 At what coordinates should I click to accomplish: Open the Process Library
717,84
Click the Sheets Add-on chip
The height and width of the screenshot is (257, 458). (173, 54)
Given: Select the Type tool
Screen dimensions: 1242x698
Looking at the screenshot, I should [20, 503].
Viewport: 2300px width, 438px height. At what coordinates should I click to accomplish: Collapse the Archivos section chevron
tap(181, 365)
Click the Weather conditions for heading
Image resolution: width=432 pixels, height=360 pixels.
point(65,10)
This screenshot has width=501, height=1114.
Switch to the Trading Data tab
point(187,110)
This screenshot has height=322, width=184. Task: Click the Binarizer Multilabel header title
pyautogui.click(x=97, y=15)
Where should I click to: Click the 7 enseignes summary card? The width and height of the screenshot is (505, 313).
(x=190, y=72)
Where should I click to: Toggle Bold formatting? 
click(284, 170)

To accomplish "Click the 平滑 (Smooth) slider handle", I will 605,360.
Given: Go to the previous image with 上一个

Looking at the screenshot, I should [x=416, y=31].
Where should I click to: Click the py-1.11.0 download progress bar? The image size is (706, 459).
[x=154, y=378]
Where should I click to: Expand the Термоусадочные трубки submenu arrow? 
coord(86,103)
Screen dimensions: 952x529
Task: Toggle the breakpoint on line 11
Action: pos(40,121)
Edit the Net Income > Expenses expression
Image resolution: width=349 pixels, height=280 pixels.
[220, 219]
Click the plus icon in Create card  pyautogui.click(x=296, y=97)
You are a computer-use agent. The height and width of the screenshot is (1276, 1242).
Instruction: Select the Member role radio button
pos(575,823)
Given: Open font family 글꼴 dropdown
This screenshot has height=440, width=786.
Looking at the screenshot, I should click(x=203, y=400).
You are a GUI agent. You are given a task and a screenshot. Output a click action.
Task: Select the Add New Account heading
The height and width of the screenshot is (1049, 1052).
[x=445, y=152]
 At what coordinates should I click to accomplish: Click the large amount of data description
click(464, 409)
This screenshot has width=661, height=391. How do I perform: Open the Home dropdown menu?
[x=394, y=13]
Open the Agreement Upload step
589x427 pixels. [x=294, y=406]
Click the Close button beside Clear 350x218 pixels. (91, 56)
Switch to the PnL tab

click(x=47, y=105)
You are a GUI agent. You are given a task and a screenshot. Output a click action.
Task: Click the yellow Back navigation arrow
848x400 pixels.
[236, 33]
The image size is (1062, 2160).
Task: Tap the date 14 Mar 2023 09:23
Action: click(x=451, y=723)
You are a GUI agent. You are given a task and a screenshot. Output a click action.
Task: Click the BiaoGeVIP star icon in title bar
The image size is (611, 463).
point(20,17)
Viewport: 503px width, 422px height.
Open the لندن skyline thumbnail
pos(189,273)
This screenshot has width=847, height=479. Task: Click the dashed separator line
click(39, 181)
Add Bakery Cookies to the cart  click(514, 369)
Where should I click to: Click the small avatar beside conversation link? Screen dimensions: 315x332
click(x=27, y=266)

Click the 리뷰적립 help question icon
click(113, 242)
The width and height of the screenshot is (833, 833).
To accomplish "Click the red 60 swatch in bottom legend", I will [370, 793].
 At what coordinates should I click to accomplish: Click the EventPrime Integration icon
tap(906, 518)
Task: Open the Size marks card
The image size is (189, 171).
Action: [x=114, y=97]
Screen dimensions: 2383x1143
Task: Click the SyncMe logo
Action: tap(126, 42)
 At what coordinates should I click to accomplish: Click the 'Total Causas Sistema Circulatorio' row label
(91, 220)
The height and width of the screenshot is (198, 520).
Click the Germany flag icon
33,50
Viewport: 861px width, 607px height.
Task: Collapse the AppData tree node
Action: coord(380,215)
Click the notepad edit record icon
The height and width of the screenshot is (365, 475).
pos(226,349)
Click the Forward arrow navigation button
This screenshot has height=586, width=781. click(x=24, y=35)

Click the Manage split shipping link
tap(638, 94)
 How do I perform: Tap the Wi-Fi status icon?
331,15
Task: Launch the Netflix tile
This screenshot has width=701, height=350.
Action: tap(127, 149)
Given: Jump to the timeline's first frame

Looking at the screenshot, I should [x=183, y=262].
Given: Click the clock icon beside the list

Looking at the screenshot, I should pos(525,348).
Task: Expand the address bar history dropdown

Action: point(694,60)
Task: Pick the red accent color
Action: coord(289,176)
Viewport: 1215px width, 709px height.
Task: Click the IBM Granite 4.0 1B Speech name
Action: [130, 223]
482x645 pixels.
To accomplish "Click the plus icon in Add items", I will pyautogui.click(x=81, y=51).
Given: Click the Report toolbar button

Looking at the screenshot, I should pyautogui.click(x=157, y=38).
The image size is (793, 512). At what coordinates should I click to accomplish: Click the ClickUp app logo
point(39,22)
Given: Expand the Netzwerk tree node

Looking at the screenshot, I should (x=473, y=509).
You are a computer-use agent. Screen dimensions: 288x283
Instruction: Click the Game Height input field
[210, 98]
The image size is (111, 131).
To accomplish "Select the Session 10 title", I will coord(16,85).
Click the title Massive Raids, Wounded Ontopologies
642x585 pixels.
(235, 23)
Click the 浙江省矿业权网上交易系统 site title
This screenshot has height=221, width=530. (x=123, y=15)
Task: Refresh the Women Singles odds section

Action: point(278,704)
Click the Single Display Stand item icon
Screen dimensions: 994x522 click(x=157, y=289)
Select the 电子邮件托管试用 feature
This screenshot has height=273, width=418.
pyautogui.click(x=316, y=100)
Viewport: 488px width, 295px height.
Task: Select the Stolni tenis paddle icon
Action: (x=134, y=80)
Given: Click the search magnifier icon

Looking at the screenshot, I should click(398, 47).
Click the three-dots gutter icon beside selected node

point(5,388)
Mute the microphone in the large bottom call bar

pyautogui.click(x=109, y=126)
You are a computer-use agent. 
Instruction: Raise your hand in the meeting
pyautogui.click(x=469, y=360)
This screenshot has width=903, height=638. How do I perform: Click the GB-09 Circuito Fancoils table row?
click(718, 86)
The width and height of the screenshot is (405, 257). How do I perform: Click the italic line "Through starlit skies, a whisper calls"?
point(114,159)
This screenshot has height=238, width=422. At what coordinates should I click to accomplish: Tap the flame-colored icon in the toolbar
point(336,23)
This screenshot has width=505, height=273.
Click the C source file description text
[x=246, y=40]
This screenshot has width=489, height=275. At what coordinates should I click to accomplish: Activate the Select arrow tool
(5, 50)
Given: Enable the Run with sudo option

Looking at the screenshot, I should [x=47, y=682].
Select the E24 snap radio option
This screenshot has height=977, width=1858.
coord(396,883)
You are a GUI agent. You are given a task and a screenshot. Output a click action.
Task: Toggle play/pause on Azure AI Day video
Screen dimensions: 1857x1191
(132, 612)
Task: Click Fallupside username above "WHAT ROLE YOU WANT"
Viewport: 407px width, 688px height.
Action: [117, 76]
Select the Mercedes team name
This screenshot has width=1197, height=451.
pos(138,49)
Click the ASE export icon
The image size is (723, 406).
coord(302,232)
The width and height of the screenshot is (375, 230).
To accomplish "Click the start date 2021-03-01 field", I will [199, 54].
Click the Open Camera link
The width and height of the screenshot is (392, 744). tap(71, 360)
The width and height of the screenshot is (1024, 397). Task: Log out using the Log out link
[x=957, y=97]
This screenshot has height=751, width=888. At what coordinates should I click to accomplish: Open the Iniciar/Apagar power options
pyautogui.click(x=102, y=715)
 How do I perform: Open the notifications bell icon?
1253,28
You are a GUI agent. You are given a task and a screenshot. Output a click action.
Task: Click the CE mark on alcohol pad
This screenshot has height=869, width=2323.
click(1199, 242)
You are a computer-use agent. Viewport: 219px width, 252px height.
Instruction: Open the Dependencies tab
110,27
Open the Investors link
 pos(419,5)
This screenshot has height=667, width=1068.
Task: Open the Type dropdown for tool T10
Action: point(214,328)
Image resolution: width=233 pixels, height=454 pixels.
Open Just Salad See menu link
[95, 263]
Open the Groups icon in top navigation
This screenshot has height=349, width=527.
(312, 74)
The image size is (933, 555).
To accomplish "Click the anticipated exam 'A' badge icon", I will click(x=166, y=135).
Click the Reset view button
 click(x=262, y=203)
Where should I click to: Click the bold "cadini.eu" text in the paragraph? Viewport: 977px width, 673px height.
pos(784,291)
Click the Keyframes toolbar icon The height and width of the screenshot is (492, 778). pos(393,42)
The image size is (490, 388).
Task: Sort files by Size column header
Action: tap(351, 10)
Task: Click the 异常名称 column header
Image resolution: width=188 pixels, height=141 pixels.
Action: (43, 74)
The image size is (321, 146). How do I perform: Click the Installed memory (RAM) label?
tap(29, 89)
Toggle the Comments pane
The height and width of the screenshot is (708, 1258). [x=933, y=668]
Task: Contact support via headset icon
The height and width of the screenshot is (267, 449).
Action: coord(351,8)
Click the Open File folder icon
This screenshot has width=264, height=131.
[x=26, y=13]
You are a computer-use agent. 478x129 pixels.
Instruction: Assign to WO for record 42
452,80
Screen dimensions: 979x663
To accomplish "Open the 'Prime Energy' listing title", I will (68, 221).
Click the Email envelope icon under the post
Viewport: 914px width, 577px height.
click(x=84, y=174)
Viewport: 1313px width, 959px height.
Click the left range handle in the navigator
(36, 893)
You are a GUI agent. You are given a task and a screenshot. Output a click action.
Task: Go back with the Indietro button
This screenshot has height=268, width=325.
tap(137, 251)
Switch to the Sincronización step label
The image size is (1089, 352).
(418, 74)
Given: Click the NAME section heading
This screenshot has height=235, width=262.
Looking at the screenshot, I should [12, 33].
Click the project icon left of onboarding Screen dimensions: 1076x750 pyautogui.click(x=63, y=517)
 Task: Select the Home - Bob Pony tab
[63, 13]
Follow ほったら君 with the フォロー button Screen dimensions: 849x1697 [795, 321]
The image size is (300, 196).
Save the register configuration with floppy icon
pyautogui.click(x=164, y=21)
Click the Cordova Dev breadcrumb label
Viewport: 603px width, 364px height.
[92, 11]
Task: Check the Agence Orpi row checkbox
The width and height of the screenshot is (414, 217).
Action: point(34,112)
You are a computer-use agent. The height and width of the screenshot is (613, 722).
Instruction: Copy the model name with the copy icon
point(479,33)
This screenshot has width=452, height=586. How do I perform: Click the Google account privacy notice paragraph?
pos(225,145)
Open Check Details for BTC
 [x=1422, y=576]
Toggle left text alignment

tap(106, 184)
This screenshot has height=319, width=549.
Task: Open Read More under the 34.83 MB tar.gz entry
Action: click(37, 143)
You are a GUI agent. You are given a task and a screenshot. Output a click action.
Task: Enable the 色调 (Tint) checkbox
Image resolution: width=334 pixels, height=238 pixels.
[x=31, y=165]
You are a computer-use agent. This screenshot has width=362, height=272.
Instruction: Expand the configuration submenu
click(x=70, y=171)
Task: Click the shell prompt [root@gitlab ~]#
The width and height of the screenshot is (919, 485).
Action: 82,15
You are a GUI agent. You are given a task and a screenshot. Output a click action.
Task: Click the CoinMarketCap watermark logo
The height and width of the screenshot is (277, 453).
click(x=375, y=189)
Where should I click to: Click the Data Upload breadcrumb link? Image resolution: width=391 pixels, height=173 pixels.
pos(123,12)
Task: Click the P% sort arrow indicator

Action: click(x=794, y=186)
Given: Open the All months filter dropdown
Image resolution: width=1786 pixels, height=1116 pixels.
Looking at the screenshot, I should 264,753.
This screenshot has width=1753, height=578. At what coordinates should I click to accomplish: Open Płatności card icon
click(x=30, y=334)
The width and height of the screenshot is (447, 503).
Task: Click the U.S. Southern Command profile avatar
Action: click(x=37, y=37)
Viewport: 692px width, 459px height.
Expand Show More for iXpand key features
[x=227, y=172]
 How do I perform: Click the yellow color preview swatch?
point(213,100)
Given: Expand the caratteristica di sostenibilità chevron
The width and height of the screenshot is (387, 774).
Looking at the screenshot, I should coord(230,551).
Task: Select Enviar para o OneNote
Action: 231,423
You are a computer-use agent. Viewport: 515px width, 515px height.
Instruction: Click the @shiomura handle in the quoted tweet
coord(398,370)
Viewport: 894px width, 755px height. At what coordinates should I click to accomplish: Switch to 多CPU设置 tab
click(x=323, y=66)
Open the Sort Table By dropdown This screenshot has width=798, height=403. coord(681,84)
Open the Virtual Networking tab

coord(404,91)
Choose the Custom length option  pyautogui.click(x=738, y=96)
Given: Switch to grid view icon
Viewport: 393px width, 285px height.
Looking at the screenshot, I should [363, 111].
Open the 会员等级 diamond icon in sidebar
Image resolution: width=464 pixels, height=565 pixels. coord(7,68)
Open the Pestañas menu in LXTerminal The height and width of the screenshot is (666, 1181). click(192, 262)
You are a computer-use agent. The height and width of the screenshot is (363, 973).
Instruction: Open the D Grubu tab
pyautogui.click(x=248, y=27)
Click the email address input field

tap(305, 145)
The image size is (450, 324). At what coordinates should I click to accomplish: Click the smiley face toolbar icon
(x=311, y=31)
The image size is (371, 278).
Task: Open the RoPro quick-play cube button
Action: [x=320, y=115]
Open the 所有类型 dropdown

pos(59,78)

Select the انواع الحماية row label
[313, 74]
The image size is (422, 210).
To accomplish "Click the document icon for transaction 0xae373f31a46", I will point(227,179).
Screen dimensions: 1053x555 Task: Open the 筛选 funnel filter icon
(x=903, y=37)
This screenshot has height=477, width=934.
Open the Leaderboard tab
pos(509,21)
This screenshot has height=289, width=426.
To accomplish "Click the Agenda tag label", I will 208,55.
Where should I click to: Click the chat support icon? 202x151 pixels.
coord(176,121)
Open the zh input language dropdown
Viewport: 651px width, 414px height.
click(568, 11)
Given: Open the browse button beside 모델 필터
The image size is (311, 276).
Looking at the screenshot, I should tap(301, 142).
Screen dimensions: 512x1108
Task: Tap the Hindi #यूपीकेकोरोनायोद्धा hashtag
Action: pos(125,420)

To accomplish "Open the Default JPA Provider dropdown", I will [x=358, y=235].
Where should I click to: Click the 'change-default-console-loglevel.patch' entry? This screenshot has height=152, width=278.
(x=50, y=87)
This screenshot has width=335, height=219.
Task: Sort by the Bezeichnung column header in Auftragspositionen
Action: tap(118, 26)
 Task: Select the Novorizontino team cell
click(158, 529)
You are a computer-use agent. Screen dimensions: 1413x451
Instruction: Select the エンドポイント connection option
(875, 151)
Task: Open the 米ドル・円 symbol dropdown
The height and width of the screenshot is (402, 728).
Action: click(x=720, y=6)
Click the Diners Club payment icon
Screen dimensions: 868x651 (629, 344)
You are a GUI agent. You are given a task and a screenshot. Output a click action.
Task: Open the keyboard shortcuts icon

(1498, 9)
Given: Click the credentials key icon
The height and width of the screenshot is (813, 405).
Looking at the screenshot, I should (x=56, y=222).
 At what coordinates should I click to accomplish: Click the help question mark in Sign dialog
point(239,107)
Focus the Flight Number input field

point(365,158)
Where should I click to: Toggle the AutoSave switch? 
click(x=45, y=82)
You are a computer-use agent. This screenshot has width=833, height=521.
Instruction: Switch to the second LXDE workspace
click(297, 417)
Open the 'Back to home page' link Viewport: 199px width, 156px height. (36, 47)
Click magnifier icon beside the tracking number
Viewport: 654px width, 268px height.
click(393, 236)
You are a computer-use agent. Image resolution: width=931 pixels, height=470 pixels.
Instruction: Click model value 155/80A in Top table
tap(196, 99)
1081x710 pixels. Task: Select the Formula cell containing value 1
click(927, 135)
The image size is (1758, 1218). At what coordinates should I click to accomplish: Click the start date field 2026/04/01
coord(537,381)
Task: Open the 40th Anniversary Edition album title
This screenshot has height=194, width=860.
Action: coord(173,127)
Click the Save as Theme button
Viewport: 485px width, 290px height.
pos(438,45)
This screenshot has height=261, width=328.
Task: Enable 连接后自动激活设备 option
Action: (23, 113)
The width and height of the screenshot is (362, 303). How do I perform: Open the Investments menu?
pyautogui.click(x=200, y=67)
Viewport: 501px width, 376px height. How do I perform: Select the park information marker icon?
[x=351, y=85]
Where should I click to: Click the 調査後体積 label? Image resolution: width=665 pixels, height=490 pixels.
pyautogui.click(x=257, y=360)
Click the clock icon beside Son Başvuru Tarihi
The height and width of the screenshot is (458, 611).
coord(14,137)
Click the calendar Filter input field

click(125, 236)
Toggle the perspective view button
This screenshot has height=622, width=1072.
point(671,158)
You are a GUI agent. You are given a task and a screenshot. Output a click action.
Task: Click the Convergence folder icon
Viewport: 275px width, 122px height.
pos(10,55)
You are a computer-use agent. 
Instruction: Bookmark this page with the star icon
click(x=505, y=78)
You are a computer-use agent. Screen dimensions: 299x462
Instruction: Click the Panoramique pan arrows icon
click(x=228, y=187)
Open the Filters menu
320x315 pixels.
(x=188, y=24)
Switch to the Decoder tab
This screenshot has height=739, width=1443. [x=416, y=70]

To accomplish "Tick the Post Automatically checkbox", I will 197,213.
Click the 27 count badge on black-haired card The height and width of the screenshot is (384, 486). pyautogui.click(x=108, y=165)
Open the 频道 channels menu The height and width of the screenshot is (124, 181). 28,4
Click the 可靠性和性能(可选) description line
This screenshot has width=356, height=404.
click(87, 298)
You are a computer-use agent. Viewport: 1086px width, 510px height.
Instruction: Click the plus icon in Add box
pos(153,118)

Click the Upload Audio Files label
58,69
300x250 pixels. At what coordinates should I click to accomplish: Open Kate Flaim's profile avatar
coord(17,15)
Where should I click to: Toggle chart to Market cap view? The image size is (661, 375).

# [WHAT NEEDS TO BE DONE]
Lines above with "badge" in them are the ones to copy.

# [RESPONSE TO THIS TASK]
To accomplish "Click the anticipated exam 'A' badge icon", I will click(x=166, y=135).
Click the 27 count badge on black-haired card The height and width of the screenshot is (384, 486). pyautogui.click(x=108, y=165)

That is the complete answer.